Conforme resumo na seção “V.4” da NT 89/2019, demonstrou-se que o caso concreto em investigação não se traduz em qualquer preocupação concorrencial, pela ausência dos dois requisitos, ainda que bastasse apenas a ausência de um deles para a conclusão pelo arquivamento deste IA. Não há, portanto, qualquer contradição quanto a este tema, já abordado na mencionada NT.

II.3.4.

Sobre os cenários analisados

A recorrente afirmou no tópico 3 que “(...) o Cade preferiu desviar novamente a atenção alegando infudadas (sic) questões de free riding. “ Afirma, ainda, no tópico 6, que esta SG teria realizado “(...) divagações abstratas sobre free riding, desviando a atenção de aspectos antitruste importantes dos autos (...)”.

No tópico 7, a ABCB aponta uma suposta obscuridade da SG e suas “absurdas afirmações” em relação ao parágrafo 300 da mencionada NT e reitera que se trata “de simples acesso ao SFN” (g.n.), o que incluiria o bem-estar dos clientes e consumidores que aproveitariam eventual redução de custos das corretoras de criptomoedas.

Em oposição a essas queixas da recorrente, note-se que a seção “V.2.1” da NT 89/2019 analisou os dois possíveis cenários de mercados relevantes de contas correntes, quais sejam: (i) o acesso a uma conta corrente em um banco; e (ii) o acesso a diversas contas, um “pacote” de contas correntes em vários bancos.

Este segundo cenário está em consonância com as manifestações das corretoras de criptomoedas e também do Parecer Econômico (solicitado e anexado aos autos pela ABCB)[2], onde se lê: “5. (...) a capacidade de corretoras concorrerem depende de seu acesso ao serviço de contas correntes em diversos bancos, com abrangência suficiente para cobrir parte relevante do mercado potencial. ” (g.n.) (doc. SEI nº 0605107). Esse trecho também se encontra no parágrafo 101, alínea “d” da NT 89/2019.

Da análise desse segundo cenário, constou no parágrafo 295 dessa NT a menção à prática conhecida como efeito free rider (carona), uma prática indesejada no antitruste.

Portanto, esse segundo cenário de acesso a diversas contas correntes não é abstração desta SG nem desvio de atenção como sugeriu a ABCB, mas consequência da cautela em explorar cenário sugerido por partes interessadas.

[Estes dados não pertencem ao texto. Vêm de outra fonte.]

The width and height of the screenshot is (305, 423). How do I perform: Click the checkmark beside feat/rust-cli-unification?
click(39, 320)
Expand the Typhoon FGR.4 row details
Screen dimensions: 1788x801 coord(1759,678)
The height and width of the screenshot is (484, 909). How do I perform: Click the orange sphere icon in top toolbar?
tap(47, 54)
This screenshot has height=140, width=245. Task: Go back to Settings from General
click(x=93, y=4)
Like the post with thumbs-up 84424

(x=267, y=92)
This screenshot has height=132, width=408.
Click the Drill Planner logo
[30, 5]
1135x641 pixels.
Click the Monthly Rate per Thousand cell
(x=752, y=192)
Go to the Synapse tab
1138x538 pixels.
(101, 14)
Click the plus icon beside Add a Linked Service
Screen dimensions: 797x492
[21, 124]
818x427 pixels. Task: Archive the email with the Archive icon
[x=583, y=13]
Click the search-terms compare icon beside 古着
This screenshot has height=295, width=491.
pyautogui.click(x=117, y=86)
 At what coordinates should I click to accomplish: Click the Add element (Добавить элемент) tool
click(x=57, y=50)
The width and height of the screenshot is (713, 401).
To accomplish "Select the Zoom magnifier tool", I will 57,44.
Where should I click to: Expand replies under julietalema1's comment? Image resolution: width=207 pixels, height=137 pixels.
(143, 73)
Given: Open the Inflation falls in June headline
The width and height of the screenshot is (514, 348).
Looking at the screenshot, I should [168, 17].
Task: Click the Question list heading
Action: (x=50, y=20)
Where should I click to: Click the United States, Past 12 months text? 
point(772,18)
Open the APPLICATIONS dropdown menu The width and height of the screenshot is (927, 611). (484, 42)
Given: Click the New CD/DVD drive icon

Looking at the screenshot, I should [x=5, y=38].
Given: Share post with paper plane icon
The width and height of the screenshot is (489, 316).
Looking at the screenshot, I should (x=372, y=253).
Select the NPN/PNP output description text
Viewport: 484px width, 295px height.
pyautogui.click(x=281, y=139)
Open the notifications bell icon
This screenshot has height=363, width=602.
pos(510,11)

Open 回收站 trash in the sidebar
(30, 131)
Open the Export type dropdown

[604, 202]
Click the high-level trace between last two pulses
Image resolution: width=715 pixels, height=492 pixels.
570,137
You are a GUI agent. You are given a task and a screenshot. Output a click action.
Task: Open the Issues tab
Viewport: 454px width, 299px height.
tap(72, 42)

Somente nesse cenário, alguma redução de custos seria alcançável pela possibilidade de efetuar transferências gratuitas de recursos entre corretora e clientes, com contas nas mesmas instituições financeiras, em especial os grandes bancos que abarcam grande quantidade de clientes.

Por sua vez, entende-se por “simples acesso ao SFN” citado pela recorrente como sendo o acesso a uma conta corrente, caso do primeiro cenário analisado. Assim, não prospera a alegação da ABCB em relacionar “(...) simples acesso ao SFN (...)” com o parágrafo 300 da NT 89/2019 que versou sobre o segundo cenário, que considerava o acesso a diversas contas correntes.

O que se vê é a recorrente combinando argumentos de dois diferentes cenários analisados para apontar uma inexistente obscuridade. A NT 89/2019 demonstrou que as condutas não ensejam preocupações concorrenciais pelos motivos resumidos na seção “V.4” da mencionada NT, em nenhum dos dois cenários possíveis, sendo, portanto, uma questão de lide privada em discussão.

Da análise dos dois cenários, concluiu-se na NT 89/2019 que:

No primeiro cenário, qualquer banco dentre as dezenas instalados no país pode oferecer uma conta corrente, pois não há limite para produção do “insumo” conta corrente; por essa razão, não ficou demonstrada posição dominante de nenhum dos representados, isoladamente, para o fornecimento de uma conta corrente;

No segundo cenário, um “pacote” de contas correntes não poderia ser considerado um insumo essencial e não há indícios nos autos de atuação conjunta dos representados; e

No segundo cenário, ainda que houvesse tais indícios de atuação conjunta, a garantia de acesso a diversas contas correntes seria assemelhada a prática conhecida como free rider (carona), uma prática indesejada no antitruste e não garantida.

Não há, portanto, qualquer contradição, obscuridade ou omissão quanto a esse tema, já abordado na NT 89/2019.

II.3.5.

Sobre as justificativas das condutas dos representados

No tópico 3 do Recurso, a ABCB apontou suposta contradição da SG, que teceu considerações sobre riscos inerentes a criptoativos, em especial lavagem de dinheiro, mas não teria comentado que “(...) todos os valores que transitam por corretoras de criptomoedas, entram por e voltam para contas correntes de instituições financeiras, que, por lei, realizam procedimentos contra lavagem de recursos”, e ainda, existiria uma suposta omissão da SG por não ter analisado que isso representaria uma segurança para as operações.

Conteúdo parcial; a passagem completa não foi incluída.